Ada Jemaah Tabligh Hingga Indogrosir, Ini Riwayat 6 Pasien Baru Covid-19 di DIY

Foto ilustrasi. - Ist/Freepik
21 Mei 2020 18:37 WIB Lugas Subarkah Jogja Share :

Harianjogja.com, JOGJA--Sejumlah klaster besar masih ditemukan kasus positif Covid-19 di DIY.

Seperti klaster Indogrosir dan Jemaah Tabligh. Pada Kamis (21/5/2020), Pemda DIY mengumumkan penambahan enam kasus baru serta memaparkan riwayat enam pasien Covid-19 itu.

Gugus Tugas Penanganan Covid-19 DIY mengumumkan terdapat enam tambahan kasus positif pada Kamis (21/5/2020).
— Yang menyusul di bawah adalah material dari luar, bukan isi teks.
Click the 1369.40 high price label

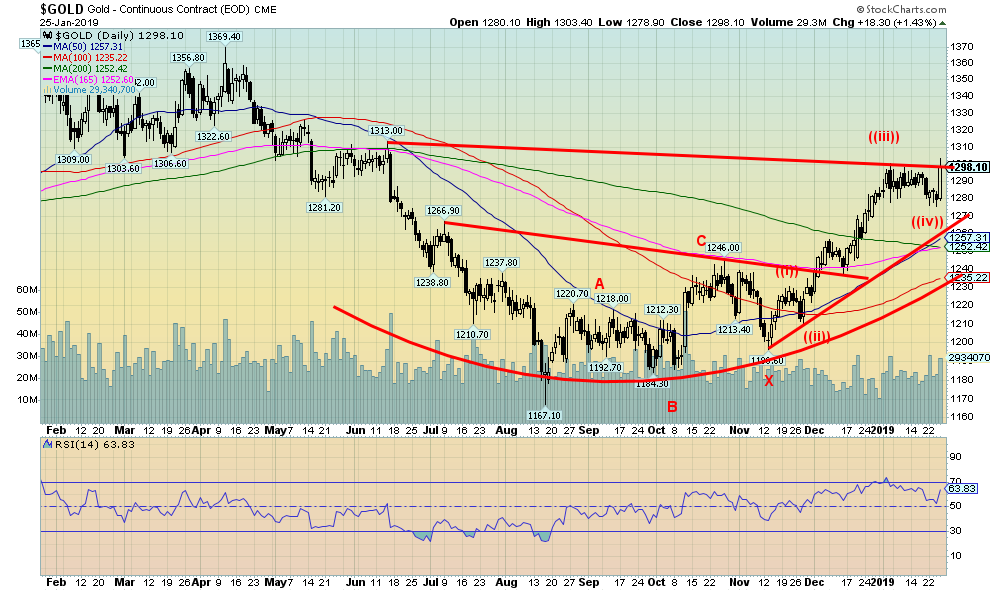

Dua diantaranya merupakan tenaga medis. Kabar baiknya, delapan kasus dinyatakan sembuh setelah dua kali hasil uji laboratoriumnya negatif.

Juru Bicara Pemda DIY untuk Penanganan Covid-19, Berty Murtiningsih, menuturkan penambahan kasus positif meliputi Kasus 212, laki-laki 57 tahun warga Gunungkidul; Kasus 213, laki-laki 16 tahun warga Sleman; Kasus 214, perempuan 22 tahun warga Sleman; Kasus 215, laki-laki 19 tahun warga Sleman; Kasus 216, perempuan 43 tahun warga Bantul; dan Kasus 217, perempuan 35 warga Kota Jogja.

"Kasus 212 merupakan pendatang dari Depok, Jawa Barat. Kasus 213 merupakan anak Jemaah Tabligh, Gowa. Kasus 214 dan 215 adalah karyawan Indogrosir. Kasus 216 dan 217 adalah tenaga kesehatan RS Sardjito," ungkapnya.

Adapun kasus sembuh meliputi Kasus 86, perempuan 46 tahun warga Bantul; Kasus 100, laki-laki 36 tahun warga Bantul; Kasus 145, perempuan 14 tahun warga Bantul; Kasus 159, laki-laki 25 tahun warga Bantul; 164, perempuan 33 tahun warga Bantul; Kasus 172, perempuan 19 tahun warga Bantul; Kasus 173, perempuan 29 tahun warga Gunungkidul; Kasus 174, laki-laki 7 tahun warga Gunungkidul.

Pada hari yang sama, dilaporkan dua kematian PDP, yakni perempuan 64 tahun warga Sleman, memiliki riwayat sakit ca colon dan perempuan 61 tahun warga Sleman, memiliki riwayat diabetes melitus dan jantung.

Dengan penambahan ini, total kasus positif di DIY sebanyak 215 kasus, dengan 105 diantaranya sudah sembuh. Lalu PDP meninggal jadi 23 pasien. Adapun total ODP yakni sebanyak 6.231 orang.